A second-string Chelsea side cruised to a triumphant 6-0 win, thanks to six different goalscorers. Cahill, Bertrand, Mata, Romeu, Torres and Moses all gave their goalscoring record lift-off in the inaugural Capital One Cup campaign, as Chelsea recorded their biggest win in over 18 months.

It was the total opposite of the nerve-wracking, tense 1-0 win at the weekend, with a performance of real fluidity, chance after chance — and capitalising on them.

Roberto Di Matteo promised rotation after that testing Saturday victory, and Cesar Azpilicueta and Victor Moses both made their debuts — Marko Marin would from the bench too — whilst the youthful prodigy that is Lucas Piazon started out on the right-wing.

Fernando Torres retained his place by virtue of being the only fit Chelsea striker, whilst John Terry was captaining the side after announcing his retirement from the international game. The noise when his name was read out was beyond deafening.

The need for a fast start was highlighted by Roberto Di Matteo after the Stoke game. An early goal relieves a lot of pressure, and Chelsea did not only get one, but two, inside the first seven minutes.

The first came from a set-piece, with Juan Mata lifting the ball to the far-post, where John Terry’s potential England successor Gary Cahill rose highest to head home.
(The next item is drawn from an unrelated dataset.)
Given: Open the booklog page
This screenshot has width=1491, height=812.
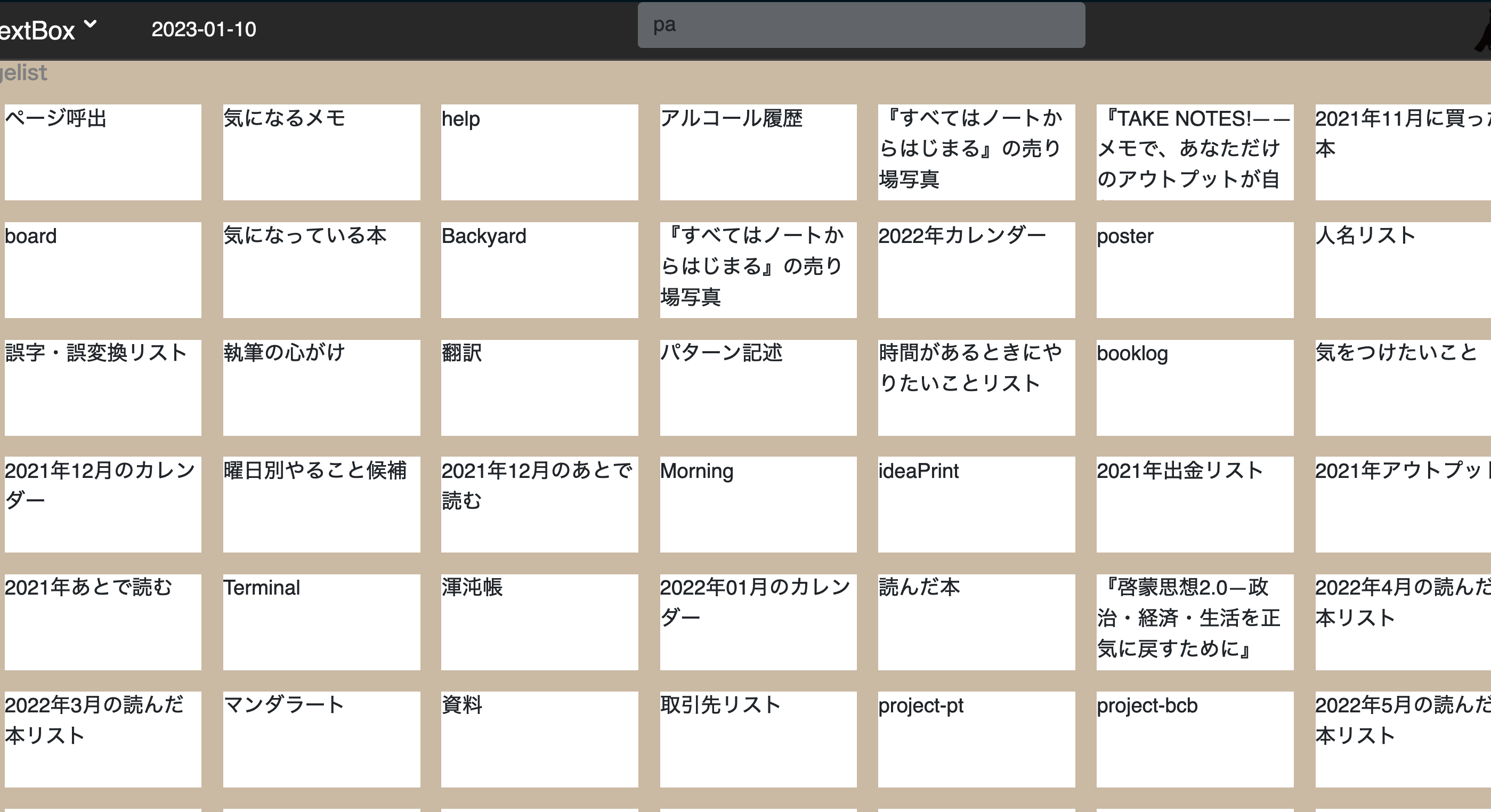Looking at the screenshot, I should point(1195,387).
And before Wolves could even regroup, Chelsea doubled the lead. Romeu’s long-range hit was not fully dealt with by Wolves, and Piazon found Bertrand, who hit the ball hard and true into the top corner.

This was the time to assert Chelsea control, and the Samba skills of Piazon nearly merited a third, who was unlucky not to make contact with a Azpilicueta cross.

The rest given to Mata once again showed, as the diminutive Spaniard pulled the strings in the absence of Eden Hazard, and to great effect, culminating in Chelsea’s third.

A one-two with Ramires was met with a one-two with Torres, and before Wolves could blink again, the ball found its way into the back of the net: a classy goal.

Stale Solbakken’s big dilemma was to shut up shop or to attack. In fairness to his side, they huffed and puffed, and Turnbull was called to action just shy of the half-way mark in the first half, tipping over a David Davis effort, before being caught out, only for Peszko to hit the side-netting after rounding the former Middlesbrough goalkeeper.

But if he hoped that would revitalise Wolves and spur on a comeback, he was wrong. Indeed, it proved to be an anomalous one-off, with Chelsea continuing where they had left off five minutes after the break.

Oriol Romeu, who had his 21st birthday yesterday, was given the belated honour of converting Chelsea’s fourth from the spot, after Moses was fouled by De Vries. It was a real touch of generosity and togetherness to give Romeu the unfamiliar task, but the Spaniard did the rest.

It was about time Fernando Torres got into the act before the papers type up their daily criticisms, and the Euro 2012 top scorer headed home Chelsea’s fourth from a Mata corner.

The pace of the game slowed down as substitution met substitution, with Oscar, Marin and Hazard all enjoying a run-out, but the damage was done with the three quickfire goals within the first 17 minutes.

One suspects Arsenal will be a tougher test at the weekend.